EXERCISE INPUT:
-------------------------

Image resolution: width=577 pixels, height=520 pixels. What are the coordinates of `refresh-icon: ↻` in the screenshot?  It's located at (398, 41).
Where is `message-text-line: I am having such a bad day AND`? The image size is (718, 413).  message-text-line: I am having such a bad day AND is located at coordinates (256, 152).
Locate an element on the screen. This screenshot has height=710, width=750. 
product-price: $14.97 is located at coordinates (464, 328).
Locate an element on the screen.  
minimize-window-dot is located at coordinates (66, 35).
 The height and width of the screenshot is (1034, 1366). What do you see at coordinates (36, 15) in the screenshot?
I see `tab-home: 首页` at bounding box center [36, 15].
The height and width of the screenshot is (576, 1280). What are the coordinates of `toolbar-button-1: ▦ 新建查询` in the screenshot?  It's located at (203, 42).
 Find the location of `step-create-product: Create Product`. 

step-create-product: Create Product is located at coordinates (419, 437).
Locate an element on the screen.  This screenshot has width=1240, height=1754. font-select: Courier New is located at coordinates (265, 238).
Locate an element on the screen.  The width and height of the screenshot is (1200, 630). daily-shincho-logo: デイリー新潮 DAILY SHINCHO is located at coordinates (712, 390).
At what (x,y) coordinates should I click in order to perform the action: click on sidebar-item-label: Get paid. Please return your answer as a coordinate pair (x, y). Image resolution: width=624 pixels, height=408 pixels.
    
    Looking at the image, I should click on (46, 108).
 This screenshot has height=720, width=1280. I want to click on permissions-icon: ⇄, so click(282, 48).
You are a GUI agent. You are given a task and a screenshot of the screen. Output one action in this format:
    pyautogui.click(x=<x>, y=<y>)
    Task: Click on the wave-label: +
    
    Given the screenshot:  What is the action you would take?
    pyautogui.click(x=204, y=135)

-------------------------

WHAT YOU NEED TO DO:
Copy out every one of the records above word for word, with nothing changed.

RESPONSE AREA:
Image resolution: width=577 pixels, height=520 pixels. What are the coordinates of `refresh-icon: ↻` in the screenshot?  It's located at (398, 41).
Where is `message-text-line: I am having such a bad day AND`? The image size is (718, 413).  message-text-line: I am having such a bad day AND is located at coordinates (256, 152).
Locate an element on the screen. This screenshot has height=710, width=750. 
product-price: $14.97 is located at coordinates (464, 328).
Locate an element on the screen.  
minimize-window-dot is located at coordinates (66, 35).
 The height and width of the screenshot is (1034, 1366). What do you see at coordinates (36, 15) in the screenshot?
I see `tab-home: 首页` at bounding box center [36, 15].
The height and width of the screenshot is (576, 1280). What are the coordinates of `toolbar-button-1: ▦ 新建查询` in the screenshot?  It's located at (203, 42).
 Find the location of `step-create-product: Create Product`. 

step-create-product: Create Product is located at coordinates (419, 437).
Locate an element on the screen.  This screenshot has width=1240, height=1754. font-select: Courier New is located at coordinates (265, 238).
Locate an element on the screen.  The width and height of the screenshot is (1200, 630). daily-shincho-logo: デイリー新潮 DAILY SHINCHO is located at coordinates (712, 390).
At what (x,y) coordinates should I click in order to perform the action: click on sidebar-item-label: Get paid. Please return your answer as a coordinate pair (x, y). Image resolution: width=624 pixels, height=408 pixels.
    
    Looking at the image, I should click on (46, 108).
 This screenshot has height=720, width=1280. I want to click on permissions-icon: ⇄, so click(282, 48).
You are a GUI agent. You are given a task and a screenshot of the screen. Output one action in this format:
    pyautogui.click(x=<x>, y=<y>)
    Task: Click on the wave-label: +
    
    Given the screenshot:  What is the action you would take?
    pyautogui.click(x=204, y=135)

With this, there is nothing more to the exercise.